Agnes Priscilla Siburian

Pijar, Medan. Lembaga Pers Mahasiswa (LPM) Sketsa Universitas Jendral Soedirman (UNSOED) mengadakan diskusi film serta diskusi publik dengan mengangkat tema “Film dan Perlawanan”, Minggu (10/10/2021). Diskusi yang digelar secara daring ini bertujuan untuk menjelaskan tentang bagaimana isu yang ada dalam film perjuangan dan perkembangan film di Indonesia sekaligus perannya dalam menyampaikan aspirasi masyarakat.

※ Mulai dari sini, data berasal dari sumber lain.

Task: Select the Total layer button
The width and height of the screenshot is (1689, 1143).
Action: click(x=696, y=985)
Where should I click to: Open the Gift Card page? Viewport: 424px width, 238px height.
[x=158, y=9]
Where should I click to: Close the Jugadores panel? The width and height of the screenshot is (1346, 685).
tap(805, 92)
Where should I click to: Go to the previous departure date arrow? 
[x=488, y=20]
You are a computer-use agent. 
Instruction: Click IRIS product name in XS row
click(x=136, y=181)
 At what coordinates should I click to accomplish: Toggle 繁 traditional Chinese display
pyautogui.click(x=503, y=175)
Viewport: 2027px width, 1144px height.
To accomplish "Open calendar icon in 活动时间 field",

Pada sesi pertama, materi dibawakan oleh Puput Juang, Produser sekaligus Sutradara Kedung Film. Puput mengungkapkan, film menjadi salah satu media bagi masyarakat untuk menyampaikan aspirasi, sindiran, sarkasme, lakon, drama, dan lawakan. Semua itu bertujuan agar penguasa lebih peka dan masyarakat lebih paham mengenai isu-isu terkini di Indonesia.

“Karya seni berangkat dari keresahan pribadi, keresahan kelompok, bahkan sekitar. Apalagi di Indonesia sendiri, Lembaga Swadaya Masyarakat (LSM) juga cukup kuat sehingga mampu menggerakkan masyarakat untuk lepas dari belenggu citra pemerintah,” ungkapnya.

Sesi tanya jawab antara kedua pemateri dengan peserta dalam acara Diskusi Film & Diskusi Publik: Film & Perlawanan Minggu (10/10/21) (Sumber Foto : Dokumentasi Pribadi)

Selanjutnya, pada kesempatan itu, Zairin Zain, Sekretaris Jenderal Persatuan Perusahaan Film Indonesia membahas mengenai sejarah film serta korelasi antara film dan perlawanan. Menurutnya, film di Indonesia awalnya muncul dari pelawanan terhadap penjajah, di mana kala itu adalah pemerintahan Belanda.

Ia mengungkapkan, film pada hakikatnya berawal dari konstruktivitas dan dipergunakan sebagai senjata untuk mengungkap realitas dan melawan pemerintah yang tengah salah jalan. Berfungsi sebagai kekuatan masyarakat sipil, film punya keistimewaan karena tidak membatasi ruang dan waktu.

Pada akhir sesi materi, Zairin memberikan motivasi bagi anak-anak muda untuk terus berkarya dan menikmati film-film di Indonesia. Sebab, film bukan hanya sekadar audio dan visual, tetapi juga punya maksud yang begitu berarti.

“Kesadaran memakai film ini digunakan sebagai senjata bagi kita untuk memberikan perhatian kepada kejadian di sekitar kita sehingga selanjutnya bisa menciptakan semangat nasionalisme dan menyadari realitas sesungguhnya,” jelas Zairin Zain seraya menutup acara.